- **Work request**
Find every line below where the word "dark" occurs, then give how many you found and nothing else.

Stored data:
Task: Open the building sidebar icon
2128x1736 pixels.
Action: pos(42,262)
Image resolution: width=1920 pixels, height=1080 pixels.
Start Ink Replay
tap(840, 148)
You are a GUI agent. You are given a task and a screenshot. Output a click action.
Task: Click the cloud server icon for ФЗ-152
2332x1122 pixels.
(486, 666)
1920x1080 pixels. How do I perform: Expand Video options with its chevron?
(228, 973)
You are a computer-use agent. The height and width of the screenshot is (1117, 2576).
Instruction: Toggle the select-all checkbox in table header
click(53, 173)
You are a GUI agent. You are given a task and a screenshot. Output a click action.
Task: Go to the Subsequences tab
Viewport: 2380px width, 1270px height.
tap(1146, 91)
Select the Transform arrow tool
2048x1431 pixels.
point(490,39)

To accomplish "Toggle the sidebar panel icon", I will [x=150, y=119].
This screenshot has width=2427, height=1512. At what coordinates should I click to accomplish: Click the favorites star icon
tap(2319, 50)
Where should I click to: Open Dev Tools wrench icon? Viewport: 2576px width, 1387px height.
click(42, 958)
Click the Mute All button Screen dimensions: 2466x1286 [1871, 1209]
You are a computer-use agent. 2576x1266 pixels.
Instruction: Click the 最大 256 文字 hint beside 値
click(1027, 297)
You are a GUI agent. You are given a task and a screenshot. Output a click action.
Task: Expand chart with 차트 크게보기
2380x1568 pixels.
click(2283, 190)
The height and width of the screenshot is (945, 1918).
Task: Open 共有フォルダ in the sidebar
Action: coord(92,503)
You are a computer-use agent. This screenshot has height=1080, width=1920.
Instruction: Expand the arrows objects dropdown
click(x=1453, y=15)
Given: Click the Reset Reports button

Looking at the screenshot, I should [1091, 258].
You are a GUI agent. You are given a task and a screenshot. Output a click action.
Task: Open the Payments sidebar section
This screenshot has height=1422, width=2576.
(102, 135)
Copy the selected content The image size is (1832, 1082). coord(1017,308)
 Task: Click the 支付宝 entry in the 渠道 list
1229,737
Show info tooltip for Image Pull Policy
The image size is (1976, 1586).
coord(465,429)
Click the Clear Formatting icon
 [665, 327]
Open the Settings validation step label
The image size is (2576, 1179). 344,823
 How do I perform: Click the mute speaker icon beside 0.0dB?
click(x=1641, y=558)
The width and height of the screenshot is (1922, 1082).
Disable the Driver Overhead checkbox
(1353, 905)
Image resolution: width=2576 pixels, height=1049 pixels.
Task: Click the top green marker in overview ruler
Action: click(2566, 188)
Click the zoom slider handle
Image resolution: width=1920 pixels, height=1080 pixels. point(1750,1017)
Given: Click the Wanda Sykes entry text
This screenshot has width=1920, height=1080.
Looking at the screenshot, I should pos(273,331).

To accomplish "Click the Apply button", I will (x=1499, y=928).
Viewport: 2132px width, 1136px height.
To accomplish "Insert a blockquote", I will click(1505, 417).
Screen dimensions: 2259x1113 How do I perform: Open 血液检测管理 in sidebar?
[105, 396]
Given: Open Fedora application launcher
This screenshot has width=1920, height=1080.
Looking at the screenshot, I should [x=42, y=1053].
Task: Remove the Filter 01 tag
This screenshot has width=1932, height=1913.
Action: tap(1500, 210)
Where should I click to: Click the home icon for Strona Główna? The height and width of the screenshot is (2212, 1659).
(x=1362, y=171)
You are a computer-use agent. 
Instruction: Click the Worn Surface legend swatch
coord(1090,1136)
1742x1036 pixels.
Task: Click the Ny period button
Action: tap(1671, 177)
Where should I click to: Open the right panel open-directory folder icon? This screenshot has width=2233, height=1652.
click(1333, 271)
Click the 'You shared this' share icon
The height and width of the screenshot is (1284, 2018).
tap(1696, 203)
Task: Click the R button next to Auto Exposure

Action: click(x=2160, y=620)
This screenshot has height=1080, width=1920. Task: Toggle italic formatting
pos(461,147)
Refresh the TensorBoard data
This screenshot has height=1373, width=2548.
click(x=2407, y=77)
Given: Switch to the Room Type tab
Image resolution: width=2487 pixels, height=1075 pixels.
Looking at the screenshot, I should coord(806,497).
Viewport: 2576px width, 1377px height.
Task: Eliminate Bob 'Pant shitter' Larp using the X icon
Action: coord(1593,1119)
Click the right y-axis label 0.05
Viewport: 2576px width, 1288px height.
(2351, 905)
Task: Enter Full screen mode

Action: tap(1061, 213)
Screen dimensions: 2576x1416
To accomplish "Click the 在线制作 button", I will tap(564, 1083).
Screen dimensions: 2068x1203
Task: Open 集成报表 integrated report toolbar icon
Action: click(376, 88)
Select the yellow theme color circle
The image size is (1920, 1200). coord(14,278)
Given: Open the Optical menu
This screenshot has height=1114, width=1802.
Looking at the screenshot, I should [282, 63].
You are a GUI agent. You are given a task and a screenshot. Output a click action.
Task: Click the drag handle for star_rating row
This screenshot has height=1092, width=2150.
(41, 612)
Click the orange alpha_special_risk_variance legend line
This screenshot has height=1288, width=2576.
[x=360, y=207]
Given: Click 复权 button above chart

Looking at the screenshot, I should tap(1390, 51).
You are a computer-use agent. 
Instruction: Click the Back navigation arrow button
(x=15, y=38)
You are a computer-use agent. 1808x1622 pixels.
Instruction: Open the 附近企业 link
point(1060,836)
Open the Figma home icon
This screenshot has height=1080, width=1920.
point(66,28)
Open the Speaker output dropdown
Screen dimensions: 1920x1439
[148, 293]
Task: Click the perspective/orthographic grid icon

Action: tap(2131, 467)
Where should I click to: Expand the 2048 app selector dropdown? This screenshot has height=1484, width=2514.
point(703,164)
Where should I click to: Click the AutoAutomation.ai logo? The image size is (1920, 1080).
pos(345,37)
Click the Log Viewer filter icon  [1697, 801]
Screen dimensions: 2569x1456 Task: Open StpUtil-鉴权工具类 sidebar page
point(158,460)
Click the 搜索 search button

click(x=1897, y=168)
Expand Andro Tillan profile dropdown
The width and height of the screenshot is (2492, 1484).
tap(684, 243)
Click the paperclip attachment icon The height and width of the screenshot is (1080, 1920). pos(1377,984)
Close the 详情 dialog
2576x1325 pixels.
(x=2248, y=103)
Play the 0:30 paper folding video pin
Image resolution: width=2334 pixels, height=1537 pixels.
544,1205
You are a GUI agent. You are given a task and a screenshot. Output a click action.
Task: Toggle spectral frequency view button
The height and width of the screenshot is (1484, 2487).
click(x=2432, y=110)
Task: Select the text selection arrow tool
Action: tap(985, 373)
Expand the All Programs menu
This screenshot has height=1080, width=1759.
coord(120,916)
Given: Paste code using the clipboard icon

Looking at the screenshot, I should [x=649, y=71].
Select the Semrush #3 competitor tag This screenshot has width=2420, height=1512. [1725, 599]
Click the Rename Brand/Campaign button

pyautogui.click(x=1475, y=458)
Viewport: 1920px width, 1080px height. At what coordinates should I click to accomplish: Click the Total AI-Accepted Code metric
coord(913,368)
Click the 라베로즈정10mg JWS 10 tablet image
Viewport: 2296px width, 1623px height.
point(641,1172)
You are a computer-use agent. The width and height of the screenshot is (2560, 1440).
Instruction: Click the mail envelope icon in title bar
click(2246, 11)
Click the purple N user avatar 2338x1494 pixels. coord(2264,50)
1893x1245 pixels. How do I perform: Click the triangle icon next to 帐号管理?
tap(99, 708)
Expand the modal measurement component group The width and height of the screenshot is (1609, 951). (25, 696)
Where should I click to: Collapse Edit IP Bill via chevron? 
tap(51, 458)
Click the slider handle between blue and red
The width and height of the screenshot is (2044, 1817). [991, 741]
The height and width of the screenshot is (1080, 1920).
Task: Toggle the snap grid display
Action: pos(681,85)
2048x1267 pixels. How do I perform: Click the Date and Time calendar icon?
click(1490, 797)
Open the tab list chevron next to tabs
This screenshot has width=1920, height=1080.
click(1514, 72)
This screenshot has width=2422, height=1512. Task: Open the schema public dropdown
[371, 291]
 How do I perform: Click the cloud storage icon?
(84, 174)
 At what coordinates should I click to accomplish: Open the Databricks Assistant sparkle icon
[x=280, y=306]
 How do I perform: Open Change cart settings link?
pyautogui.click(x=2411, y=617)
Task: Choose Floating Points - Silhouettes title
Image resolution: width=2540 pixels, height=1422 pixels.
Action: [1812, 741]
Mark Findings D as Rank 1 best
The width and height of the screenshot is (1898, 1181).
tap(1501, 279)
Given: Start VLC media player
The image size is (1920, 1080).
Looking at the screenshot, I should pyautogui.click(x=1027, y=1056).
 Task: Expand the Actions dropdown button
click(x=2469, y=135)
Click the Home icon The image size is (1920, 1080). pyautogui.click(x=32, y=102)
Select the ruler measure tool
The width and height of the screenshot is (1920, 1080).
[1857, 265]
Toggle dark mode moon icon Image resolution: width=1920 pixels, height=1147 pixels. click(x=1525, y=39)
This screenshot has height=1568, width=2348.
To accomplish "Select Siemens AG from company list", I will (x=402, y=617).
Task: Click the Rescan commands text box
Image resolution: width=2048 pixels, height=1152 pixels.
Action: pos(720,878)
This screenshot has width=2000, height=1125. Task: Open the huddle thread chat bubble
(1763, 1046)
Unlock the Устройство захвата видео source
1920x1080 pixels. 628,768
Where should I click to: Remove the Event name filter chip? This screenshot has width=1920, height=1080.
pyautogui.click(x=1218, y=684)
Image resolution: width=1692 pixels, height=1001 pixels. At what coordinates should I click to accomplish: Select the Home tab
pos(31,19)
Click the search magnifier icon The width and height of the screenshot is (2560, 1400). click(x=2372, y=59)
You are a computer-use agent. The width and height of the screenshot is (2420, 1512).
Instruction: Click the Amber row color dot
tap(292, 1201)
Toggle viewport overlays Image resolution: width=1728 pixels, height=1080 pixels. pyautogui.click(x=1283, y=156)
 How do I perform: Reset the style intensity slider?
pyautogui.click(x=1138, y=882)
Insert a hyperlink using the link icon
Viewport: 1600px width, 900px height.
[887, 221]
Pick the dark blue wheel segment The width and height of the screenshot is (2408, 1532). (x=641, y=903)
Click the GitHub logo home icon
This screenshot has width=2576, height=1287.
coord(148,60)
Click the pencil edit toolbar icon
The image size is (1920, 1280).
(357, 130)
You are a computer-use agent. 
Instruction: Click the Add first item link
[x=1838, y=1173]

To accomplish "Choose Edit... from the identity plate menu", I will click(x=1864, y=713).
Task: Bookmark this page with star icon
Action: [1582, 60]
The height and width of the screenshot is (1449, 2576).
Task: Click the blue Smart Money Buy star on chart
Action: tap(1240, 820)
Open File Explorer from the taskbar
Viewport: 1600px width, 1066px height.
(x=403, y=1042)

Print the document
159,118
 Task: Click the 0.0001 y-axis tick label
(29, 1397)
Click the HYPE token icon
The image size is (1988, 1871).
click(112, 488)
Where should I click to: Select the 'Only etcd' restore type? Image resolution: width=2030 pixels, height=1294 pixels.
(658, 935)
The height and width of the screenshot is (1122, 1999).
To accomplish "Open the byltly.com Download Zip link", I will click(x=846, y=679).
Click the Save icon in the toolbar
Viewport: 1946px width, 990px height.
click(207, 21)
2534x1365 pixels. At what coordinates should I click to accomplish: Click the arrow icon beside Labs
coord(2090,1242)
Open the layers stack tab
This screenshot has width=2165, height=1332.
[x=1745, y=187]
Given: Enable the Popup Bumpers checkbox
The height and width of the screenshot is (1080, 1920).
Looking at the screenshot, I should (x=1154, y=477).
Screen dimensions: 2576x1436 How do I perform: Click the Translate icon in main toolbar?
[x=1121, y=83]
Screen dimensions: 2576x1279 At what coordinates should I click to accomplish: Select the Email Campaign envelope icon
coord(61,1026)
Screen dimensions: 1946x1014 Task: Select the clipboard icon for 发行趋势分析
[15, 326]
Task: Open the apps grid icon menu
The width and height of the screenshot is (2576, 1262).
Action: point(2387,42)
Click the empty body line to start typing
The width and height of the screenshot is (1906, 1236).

- **Task response**
2